Other Directorships & Interlocks
| Company | Industry Relationship to CMS/Consumers | Type | Committee Roles |
|---|---|---|---|
| Patriot Rail Company LLC | Rail/logistics; not disclosed as a CMS/Consumers counterparty | Private board | Not disclosed |
| Ports America | Port operations; not disclosed as a CMS/Consumers counterparty | Private board | Not disclosed |
| Public boards last 5 years | — | None | — |
- Service on other public boards capped by CMS principles; all current directors meet limits and Audit Committee service deemed not impaired by other audit committees.
Expertise & Qualifications
- Cybersecurity and physical security oversight experience; elected alongside another cyber expert to strengthen Board cyber oversight.
- Deep IT leadership and operations experience (EVP Planning & CIO at Norfolk Southern) with safety, regulatory and strategic planning credentials.
- Board skills matrix: Security—Cyber and Physical; Executive leadership; Finance/accounting; Strategic planning/governance; Lean/supply chain. Tenure: 10 years; Age: 70.
Equity Ownership
| Holder | CMS Common Stock Beneficially Owned (shares) | % of Outstanding | Unvested Restricted Stock (shares) | Restricted Stock Units Outstanding (shares) |
|---|---|---|---|---|
| Deborah H. Butler | 33,982 | <0.5% (individuals and group each <0.5%) | 0 | 32,216 |
- No shares pledged as security; company prohibits pledging/hedging for directors/officers.
- Director stock ownership guideline: hold CMS stock equal to 5× annual cash retainer by the fifth calendar year; all directors comply or are expected to comply.
Governance Assessment
- Board effectiveness: Butler enhances Audit risk oversight and cyber resilience; Audit Committee composition meets SEC “financial expert” standard and all members are independent—a positive signal for financial reporting integrity.
- Independence and attendance: Independent status, committee independence (100%), and strong attendance/engagement support investor confidence; independent executive sessions held regularly.
- Compensation alignment: Director pay mix balanced—cash retainer plus tenure-based equity; deferral elections (equity→RSUs; cash→DCP) enhance long-term alignment. No options, no tax gross-ups, and anti-hedging/pledging policy—shareholder-friendly features.

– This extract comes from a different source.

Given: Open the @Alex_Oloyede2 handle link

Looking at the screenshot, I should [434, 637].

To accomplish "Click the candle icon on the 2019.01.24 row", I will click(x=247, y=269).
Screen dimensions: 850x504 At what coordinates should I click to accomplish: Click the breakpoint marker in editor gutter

- Ownership and alignment: Meaningful beneficial ownership and substantial RSU balance; compliance with 5× retainer ownership guideline indicates alignment.

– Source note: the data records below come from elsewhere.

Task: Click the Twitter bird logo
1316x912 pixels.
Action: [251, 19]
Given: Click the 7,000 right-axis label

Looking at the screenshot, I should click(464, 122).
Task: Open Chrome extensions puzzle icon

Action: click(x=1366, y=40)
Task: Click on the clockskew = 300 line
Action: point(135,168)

- Conflicts/related-party exposure: No director-specific related-party transactions disclosed for Butler; formal Audit Committee pre-approval policy governs any related-party transactions.

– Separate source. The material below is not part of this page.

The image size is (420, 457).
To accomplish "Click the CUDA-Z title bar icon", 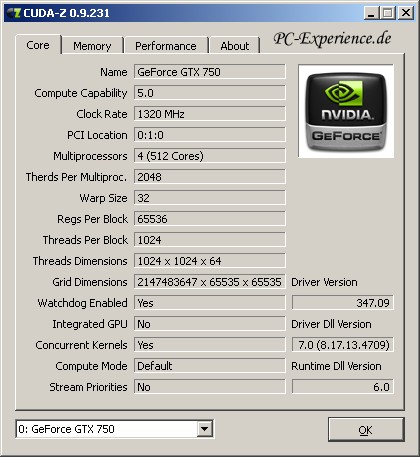I will coord(14,13).

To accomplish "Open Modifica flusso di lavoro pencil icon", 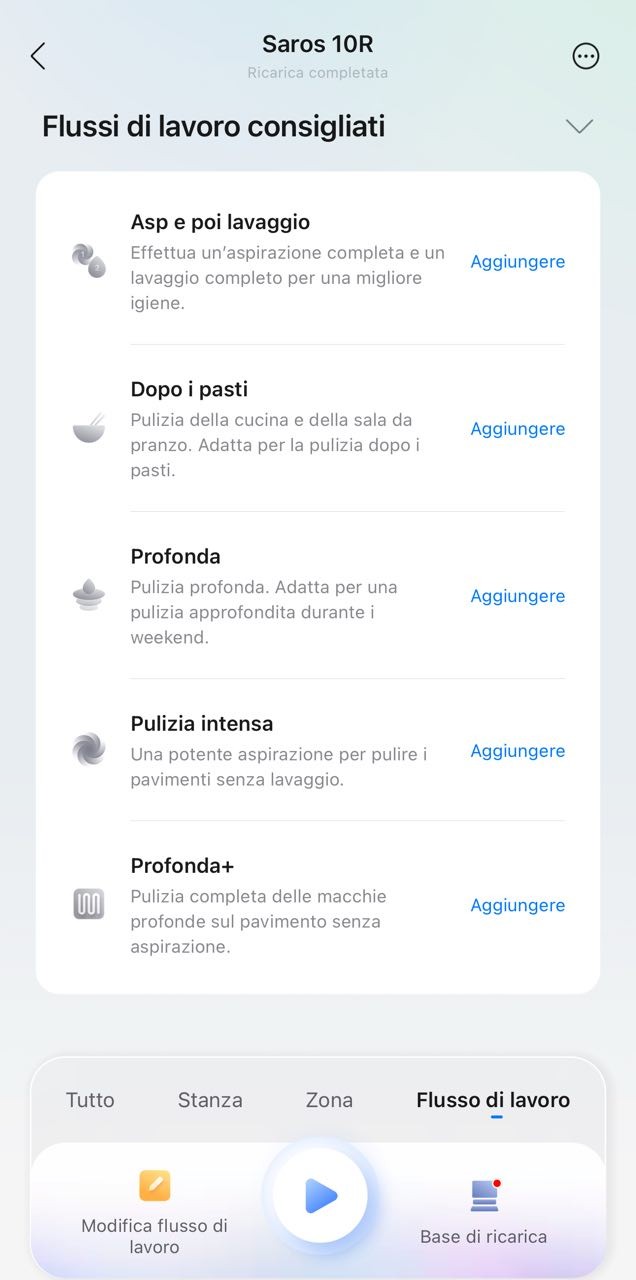I will 155,1186.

- Shareholder feedback: CMS say‑on‑pay support ~95% in 2024 (advisory) suggests robust investor acceptance of compensation governance framework.
Red Flags: None identified specific to Butler. No public company interlocks, no pledging/hedging, no waivers to Director Code, no disclosed related-party dealings.
Signals: Cybersecurity expertise, Audit financial expert designation, and deferral of equity/cash indicate long-term alignment and governance rigor; committee independence and majority-independent Board structure further strengthen oversight quality.